Ancona-style stockfish 

It’s not just good, it’s delicious. It is to Ancona as sachertorte is to Vienna, panettone to Milan, pizza to Naples. The roots of this staple of taste and identity lie in landscapes, trade, and exchanges. It then branches out to houses, trattorie, cooking competitions, and food and wine guide books, becoming the icon and symbol of the community to which it belongs. And this is why the Accademia dello Stoccafisso all’Anconitana was founded in Ancona, with a charter and programmes for the advertisement, enhancement, and tutelage of the orthodoxy of this ritual. In its philological version, the stockfish is set on a cane mesh and cooked for a very, very, very, very long time in freshly milled oil and white wine.
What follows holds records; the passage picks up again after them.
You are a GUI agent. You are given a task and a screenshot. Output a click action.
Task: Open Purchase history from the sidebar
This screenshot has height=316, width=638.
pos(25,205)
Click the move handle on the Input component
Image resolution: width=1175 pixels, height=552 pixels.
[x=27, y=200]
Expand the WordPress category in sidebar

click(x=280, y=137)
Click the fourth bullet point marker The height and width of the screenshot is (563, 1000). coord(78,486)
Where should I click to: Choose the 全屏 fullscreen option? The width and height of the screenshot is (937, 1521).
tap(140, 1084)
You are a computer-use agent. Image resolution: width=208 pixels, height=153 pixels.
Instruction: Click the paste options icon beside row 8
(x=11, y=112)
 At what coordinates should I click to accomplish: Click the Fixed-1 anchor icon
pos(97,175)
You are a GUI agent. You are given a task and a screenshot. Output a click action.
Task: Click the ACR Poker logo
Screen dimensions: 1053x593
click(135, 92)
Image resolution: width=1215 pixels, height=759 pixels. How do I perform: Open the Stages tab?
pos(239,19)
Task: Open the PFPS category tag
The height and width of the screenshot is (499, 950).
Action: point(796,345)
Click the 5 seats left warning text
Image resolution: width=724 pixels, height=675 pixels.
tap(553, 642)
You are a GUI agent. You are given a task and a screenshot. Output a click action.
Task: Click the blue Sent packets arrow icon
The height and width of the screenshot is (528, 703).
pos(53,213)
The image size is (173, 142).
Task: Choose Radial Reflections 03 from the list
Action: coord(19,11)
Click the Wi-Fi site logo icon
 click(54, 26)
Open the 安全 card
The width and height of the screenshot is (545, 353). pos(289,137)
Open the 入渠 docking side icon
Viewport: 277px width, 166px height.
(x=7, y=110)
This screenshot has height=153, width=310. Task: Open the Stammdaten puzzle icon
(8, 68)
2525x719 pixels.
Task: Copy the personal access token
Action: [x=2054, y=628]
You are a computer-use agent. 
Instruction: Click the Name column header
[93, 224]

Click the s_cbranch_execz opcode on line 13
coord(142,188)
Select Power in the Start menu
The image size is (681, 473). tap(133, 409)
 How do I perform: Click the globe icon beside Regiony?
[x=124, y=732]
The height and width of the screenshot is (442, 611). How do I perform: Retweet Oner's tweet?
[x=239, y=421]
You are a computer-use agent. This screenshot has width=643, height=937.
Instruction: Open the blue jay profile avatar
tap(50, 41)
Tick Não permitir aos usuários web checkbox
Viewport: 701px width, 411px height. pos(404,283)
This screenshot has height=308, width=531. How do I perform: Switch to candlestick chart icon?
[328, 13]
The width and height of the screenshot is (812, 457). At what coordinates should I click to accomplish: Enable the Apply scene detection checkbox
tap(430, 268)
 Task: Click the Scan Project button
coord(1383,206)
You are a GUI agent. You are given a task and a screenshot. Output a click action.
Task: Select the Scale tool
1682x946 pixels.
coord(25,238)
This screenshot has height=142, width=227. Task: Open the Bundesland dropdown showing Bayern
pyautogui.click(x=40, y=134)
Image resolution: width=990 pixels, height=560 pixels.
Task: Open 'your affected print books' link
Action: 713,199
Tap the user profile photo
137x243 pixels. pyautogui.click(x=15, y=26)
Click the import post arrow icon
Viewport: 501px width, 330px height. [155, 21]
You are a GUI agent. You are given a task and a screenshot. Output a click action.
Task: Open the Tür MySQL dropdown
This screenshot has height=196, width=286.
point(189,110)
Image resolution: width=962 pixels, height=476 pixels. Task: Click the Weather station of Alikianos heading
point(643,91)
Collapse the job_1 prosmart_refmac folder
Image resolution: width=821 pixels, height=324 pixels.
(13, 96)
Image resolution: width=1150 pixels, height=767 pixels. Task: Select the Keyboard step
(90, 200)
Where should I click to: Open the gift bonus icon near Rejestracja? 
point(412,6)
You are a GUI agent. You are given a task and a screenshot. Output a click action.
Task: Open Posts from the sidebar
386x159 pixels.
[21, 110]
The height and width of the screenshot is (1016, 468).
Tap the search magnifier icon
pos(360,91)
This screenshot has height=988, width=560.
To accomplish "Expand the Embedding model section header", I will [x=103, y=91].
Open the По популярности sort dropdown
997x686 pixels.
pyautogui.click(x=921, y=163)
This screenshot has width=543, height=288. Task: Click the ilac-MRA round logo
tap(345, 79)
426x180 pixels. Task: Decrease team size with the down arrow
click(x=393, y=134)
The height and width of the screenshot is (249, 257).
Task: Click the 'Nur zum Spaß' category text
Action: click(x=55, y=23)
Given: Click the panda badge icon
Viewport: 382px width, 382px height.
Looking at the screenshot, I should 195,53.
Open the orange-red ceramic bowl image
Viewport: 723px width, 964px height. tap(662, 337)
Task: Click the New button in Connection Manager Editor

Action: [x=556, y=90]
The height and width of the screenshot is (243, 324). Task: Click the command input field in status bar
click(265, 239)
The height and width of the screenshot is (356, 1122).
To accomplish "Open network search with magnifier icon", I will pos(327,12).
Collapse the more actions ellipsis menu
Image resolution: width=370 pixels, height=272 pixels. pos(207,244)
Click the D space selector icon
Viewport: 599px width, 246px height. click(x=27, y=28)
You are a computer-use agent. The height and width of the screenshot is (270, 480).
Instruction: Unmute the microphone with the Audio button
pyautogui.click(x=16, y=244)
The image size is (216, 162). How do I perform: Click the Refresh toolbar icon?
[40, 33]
The rule is: don’t touch it, don’t move it, let it settle. For this typical dish you have to use “Ragno” quality stockfish, possibly from the Lofoten Islands, in keeping with the tradition according to which ships from Ancona would travel as far as the cities of the Hanseatic League, sail up the Norwegian fjords, unload their cargo, and fill their hold with the precious stockfish so as not to return empty handed.

Here is the original recipe for 4 people.

Ingredients

1kg of prime quality pre-soaked Ragno stockfish
5 washed and desalted anchovies
2 green celery stalks
1 medium sized onion
3 carrots
3 sprigs of rosemary
1/2 hg of desalted capers
1/3 litre of Verdicchio dei Castelli di Jesi wine
1 chili pepper (optional)
1hg of black olives
1kg of ripe cluster tomatoes
1kg of potatoes
1/2 litre of extra virgin olive oil
salt to taste

Method

Clean and cut the stockfish. Remove the central bone and arrange the pieces in a high-sided baking dish.

Chop together celery, carrot, onion, capers, anchovies and rosemary. Use half of this mixture to season the stockfish in the pan, add salt to taste and about half a litre of extra virgin olive oil.

Cut the potatoes into medium-sized wedges and use them to create a uniform layer with which to cover the stockfish completely.

Season with the remaining half of the chopped mixture and one finely sliced chili pepper (optional), salt to taste, and add tomato in pieces and olives. Cover completely with wine and cold water.

Cook on a low flame for about 2.5 hours, then place in oven for 1.5 hours at 130/140 °C. Remove from heat and let cool slowly. It is best eaten 12 hours after cooking.